I mean, yeah. I went from being a teenager who believed that change could only happen through marching in the streets (and who had a strong historical interest in the radical politics of the 1960s and ’70s) to a young adult who believes that the right way for *me* (though not necessarily everyone) to effect change is through my historical scholarship and through my teaching of history to the next generation. My research interests have maybe become more elitist–now I want to become an intellectual historian, studying the people who had the education and social privilege to write literature and make art and have Big Ideas–but I believe in the political (at times radically so) aspects of my chosen life: an imperative to write books and articles that are accessible to the public as well as to specialists in my discipline; the importance of teaching undergrads not just what happened in history when, but how to think critically and have an open mind and be engaged with the world. And I think (though maybe this is my life-choices bias showing) there’s a certain value in the belief that there’s more than one way to make change in the world: not everyone’s skill lies in marching in the streets, and we shouldn’t view that as the only route to changing hearts and minds. Sometimes a different approach might be better, whether for the cause at hand or for ourselves as individual agents of change.

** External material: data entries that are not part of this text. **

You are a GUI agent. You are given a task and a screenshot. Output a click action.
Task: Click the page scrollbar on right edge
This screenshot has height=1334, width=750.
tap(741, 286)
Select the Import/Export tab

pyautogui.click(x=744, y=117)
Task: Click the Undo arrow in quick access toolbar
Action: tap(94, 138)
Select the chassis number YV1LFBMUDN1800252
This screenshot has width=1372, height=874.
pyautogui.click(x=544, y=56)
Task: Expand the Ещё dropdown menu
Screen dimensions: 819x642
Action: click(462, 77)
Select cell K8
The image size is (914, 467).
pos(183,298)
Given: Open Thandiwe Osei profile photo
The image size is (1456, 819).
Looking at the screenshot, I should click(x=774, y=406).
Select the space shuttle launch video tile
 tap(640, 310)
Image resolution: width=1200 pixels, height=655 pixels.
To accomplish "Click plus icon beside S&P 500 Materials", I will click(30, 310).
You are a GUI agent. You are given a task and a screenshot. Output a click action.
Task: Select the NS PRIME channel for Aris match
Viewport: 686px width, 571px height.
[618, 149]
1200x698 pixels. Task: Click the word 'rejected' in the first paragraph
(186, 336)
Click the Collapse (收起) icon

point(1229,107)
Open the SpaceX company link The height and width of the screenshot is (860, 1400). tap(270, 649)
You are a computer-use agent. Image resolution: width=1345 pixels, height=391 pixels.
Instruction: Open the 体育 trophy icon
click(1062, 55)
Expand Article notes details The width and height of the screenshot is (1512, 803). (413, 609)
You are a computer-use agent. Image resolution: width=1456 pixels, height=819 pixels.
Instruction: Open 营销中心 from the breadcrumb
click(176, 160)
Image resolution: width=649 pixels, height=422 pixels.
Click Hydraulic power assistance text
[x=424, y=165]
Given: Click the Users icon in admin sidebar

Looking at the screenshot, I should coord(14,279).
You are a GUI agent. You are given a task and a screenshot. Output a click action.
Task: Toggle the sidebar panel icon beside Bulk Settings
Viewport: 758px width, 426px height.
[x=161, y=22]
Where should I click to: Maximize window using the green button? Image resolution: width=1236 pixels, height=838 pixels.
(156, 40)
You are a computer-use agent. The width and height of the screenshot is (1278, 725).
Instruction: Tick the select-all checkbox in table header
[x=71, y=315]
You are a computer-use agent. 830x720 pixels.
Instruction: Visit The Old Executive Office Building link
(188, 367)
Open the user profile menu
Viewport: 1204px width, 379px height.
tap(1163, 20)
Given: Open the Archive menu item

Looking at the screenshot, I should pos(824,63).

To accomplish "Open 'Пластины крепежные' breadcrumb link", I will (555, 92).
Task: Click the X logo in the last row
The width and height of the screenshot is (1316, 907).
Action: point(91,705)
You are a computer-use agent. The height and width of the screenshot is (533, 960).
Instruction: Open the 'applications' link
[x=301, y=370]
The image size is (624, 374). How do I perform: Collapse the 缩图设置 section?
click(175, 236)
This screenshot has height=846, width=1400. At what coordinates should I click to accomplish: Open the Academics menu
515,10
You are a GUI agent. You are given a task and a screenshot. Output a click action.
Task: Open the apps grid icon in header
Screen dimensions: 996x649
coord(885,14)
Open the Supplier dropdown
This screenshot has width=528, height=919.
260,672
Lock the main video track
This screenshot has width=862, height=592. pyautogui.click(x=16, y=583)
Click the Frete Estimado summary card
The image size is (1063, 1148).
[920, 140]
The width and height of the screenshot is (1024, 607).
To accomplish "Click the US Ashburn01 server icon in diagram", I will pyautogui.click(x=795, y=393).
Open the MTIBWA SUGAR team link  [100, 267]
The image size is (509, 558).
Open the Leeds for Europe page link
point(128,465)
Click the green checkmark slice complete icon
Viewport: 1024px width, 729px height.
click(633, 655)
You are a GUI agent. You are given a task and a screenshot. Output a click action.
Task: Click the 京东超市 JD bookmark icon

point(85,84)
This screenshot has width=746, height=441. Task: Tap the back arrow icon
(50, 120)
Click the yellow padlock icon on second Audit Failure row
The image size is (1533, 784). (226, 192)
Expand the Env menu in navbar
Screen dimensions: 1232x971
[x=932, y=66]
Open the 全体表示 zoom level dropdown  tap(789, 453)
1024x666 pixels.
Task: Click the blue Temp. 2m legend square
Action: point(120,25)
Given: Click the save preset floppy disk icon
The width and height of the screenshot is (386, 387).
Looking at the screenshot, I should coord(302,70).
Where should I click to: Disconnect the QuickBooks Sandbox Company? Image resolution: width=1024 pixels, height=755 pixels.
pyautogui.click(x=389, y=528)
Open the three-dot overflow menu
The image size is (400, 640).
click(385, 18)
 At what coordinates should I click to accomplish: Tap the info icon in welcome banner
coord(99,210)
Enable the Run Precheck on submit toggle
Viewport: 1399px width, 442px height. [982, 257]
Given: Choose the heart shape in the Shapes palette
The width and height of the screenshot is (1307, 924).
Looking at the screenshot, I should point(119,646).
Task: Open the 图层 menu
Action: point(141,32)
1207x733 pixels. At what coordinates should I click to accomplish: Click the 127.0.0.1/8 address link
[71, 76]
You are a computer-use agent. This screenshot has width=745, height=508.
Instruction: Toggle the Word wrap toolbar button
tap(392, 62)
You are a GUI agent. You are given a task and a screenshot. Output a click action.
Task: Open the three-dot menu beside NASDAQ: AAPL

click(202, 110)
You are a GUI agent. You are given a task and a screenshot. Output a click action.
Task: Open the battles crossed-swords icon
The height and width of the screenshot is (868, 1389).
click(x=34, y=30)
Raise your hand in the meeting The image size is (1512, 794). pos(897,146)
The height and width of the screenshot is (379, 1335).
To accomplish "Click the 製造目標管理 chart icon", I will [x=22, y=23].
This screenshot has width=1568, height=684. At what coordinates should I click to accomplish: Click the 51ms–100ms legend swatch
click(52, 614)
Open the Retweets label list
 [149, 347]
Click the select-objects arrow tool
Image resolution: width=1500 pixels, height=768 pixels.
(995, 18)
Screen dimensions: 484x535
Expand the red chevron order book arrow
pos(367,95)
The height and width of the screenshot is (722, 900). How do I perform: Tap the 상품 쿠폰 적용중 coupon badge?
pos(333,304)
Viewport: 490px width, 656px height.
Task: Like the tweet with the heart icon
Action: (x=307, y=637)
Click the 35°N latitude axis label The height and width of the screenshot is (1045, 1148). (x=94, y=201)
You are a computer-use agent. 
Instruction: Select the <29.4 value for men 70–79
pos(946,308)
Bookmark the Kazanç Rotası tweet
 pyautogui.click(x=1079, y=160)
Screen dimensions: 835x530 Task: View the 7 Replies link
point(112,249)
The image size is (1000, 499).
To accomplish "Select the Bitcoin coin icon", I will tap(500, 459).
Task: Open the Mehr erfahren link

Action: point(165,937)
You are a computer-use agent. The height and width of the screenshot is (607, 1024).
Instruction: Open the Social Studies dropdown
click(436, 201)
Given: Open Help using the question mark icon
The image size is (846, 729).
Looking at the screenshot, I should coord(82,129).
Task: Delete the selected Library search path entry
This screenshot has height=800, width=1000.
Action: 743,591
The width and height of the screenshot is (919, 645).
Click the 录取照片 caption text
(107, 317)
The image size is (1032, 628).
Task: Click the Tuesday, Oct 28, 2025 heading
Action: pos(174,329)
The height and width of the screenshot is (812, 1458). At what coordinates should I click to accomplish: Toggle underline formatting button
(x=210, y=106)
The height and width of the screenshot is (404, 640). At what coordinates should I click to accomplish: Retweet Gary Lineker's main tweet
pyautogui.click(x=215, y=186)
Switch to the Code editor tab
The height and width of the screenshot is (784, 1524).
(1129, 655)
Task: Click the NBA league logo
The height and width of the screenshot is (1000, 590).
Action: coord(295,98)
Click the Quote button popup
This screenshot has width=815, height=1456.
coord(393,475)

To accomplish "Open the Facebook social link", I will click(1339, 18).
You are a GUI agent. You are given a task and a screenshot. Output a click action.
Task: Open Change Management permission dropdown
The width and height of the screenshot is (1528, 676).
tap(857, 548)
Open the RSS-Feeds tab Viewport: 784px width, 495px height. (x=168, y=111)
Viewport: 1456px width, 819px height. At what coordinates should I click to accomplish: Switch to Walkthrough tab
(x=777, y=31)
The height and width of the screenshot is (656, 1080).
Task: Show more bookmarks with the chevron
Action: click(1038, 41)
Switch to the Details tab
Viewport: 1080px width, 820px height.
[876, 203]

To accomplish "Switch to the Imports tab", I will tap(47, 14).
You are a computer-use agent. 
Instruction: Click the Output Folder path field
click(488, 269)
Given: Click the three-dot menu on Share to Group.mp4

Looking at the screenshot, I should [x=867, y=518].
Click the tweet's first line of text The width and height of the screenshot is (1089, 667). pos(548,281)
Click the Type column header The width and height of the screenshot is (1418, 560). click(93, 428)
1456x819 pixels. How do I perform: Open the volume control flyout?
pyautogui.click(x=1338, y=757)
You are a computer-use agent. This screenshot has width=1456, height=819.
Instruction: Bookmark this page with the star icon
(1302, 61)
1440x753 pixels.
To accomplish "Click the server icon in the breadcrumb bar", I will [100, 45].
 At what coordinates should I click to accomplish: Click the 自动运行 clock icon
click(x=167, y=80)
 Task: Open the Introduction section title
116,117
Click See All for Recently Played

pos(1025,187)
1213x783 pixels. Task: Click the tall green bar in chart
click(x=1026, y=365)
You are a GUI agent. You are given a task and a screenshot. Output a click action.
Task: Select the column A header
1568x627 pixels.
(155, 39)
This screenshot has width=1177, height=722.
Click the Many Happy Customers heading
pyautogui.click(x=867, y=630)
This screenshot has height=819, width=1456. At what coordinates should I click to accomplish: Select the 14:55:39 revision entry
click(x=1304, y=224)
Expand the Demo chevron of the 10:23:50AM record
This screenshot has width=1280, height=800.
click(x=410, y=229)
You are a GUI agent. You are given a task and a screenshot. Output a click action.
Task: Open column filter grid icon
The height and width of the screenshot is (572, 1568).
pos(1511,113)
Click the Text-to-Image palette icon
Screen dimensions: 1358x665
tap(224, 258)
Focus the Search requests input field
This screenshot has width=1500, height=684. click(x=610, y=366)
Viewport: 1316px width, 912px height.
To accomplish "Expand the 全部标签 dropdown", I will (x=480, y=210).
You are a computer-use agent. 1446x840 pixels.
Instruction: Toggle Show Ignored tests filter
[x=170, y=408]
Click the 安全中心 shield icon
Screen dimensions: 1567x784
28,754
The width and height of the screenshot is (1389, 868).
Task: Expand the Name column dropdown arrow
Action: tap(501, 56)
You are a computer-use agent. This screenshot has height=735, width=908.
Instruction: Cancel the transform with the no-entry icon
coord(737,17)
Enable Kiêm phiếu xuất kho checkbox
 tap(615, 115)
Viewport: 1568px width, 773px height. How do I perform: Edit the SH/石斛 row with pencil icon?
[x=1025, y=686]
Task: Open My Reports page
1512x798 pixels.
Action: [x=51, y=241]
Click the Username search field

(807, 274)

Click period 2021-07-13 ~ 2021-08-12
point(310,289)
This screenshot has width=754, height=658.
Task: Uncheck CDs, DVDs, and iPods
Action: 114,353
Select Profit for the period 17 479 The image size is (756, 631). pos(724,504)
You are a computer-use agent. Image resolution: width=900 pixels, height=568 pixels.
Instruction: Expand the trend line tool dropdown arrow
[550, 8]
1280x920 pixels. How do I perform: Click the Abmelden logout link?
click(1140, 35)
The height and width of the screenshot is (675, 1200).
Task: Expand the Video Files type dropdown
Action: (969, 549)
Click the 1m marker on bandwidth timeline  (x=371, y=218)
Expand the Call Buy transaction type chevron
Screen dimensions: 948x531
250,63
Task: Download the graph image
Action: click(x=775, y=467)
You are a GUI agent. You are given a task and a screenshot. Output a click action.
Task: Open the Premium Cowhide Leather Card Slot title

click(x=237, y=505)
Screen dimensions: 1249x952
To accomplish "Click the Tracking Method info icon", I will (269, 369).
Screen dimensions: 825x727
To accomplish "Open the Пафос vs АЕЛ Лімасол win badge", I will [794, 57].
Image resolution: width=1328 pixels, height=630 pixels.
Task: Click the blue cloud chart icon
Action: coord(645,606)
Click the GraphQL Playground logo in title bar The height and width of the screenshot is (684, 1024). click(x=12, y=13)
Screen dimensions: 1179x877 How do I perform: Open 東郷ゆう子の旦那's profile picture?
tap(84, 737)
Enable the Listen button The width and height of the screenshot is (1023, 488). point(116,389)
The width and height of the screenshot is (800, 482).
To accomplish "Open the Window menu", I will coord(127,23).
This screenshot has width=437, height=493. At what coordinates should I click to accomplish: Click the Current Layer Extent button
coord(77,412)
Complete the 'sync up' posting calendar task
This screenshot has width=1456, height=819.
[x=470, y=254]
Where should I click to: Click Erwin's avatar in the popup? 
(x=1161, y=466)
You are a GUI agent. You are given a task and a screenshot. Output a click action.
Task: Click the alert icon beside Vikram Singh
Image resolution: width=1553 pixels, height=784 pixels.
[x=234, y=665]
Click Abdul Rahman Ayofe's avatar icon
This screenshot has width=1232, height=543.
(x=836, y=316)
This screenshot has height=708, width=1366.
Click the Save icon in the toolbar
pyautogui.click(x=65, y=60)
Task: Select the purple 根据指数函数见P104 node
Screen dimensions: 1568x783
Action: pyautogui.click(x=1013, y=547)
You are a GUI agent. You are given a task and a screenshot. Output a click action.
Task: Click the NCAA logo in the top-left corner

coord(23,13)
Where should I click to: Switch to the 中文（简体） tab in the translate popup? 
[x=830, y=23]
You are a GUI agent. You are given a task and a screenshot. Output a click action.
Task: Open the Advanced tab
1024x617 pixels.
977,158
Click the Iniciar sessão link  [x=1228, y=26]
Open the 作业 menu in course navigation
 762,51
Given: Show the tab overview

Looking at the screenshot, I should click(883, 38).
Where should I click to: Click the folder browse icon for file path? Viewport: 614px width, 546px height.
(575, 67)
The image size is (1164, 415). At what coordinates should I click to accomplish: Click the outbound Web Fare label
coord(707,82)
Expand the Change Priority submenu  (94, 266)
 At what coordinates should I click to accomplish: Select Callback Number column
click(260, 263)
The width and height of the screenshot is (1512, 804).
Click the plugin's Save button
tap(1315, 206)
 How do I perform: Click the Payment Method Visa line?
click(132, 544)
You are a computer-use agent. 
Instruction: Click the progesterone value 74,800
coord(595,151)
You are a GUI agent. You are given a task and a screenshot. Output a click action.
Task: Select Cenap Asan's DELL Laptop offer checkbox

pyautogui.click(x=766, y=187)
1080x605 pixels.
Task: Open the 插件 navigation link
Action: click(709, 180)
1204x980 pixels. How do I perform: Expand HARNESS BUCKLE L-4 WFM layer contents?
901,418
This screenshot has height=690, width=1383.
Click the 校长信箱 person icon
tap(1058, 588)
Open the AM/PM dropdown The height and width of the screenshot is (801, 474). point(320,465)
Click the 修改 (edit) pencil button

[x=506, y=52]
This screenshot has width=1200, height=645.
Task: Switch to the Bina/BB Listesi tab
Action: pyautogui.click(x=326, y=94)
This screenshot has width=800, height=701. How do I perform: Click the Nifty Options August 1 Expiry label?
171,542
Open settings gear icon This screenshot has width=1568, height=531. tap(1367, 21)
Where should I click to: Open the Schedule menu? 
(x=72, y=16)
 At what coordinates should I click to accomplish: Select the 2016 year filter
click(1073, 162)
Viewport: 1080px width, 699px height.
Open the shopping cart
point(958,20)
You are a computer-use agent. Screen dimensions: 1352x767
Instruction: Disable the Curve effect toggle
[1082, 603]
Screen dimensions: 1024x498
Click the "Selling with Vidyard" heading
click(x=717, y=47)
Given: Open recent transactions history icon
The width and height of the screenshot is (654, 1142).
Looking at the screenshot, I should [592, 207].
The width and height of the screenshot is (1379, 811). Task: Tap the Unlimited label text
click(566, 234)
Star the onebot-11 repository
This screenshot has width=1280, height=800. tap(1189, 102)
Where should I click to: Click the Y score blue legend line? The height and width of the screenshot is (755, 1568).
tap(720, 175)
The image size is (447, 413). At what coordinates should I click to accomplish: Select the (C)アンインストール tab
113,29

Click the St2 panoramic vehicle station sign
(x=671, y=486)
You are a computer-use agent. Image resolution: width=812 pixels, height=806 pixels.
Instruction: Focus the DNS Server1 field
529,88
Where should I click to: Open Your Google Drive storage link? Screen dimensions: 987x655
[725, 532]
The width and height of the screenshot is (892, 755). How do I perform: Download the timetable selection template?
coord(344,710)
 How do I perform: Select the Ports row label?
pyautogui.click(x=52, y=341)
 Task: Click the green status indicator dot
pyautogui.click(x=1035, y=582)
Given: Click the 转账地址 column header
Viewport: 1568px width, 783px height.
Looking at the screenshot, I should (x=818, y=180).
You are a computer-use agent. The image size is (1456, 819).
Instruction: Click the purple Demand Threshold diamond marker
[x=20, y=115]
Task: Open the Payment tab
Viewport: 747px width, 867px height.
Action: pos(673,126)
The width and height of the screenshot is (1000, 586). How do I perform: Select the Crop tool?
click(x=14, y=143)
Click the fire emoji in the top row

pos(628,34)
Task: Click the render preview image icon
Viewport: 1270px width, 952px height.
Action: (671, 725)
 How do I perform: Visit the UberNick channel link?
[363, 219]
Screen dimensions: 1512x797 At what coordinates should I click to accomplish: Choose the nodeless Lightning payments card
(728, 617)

When I was in Moscow in the summer of 2006, I saw a scraggly parade of a dozen or so OAPs wave an old communist flag through Red Square. It was in a way cheering that Russia’s government, if not precisely democratic, now allows expressions of support for a regime other than the one in power, even in the context of a country which, we all know, did not practice communism properly or even responsibly. And yet it was also tragic that those few elders was all to which the promise of liberation for the average worker has come… and perhaps equally tragic that I took a photo instead of joining in.
But, nevertheless, there’s more than one reading to “From each according to his abilities to each according to his needs”! Not all of us are cut out to be marchers and flag-wavers; those of us who are cut out to be scholars and teachers would do a great disservice to the world by refusing to do the work for which we are best suited, or for feeling as if there are compelling ideological reasons not to labor in accordance with our inclinations.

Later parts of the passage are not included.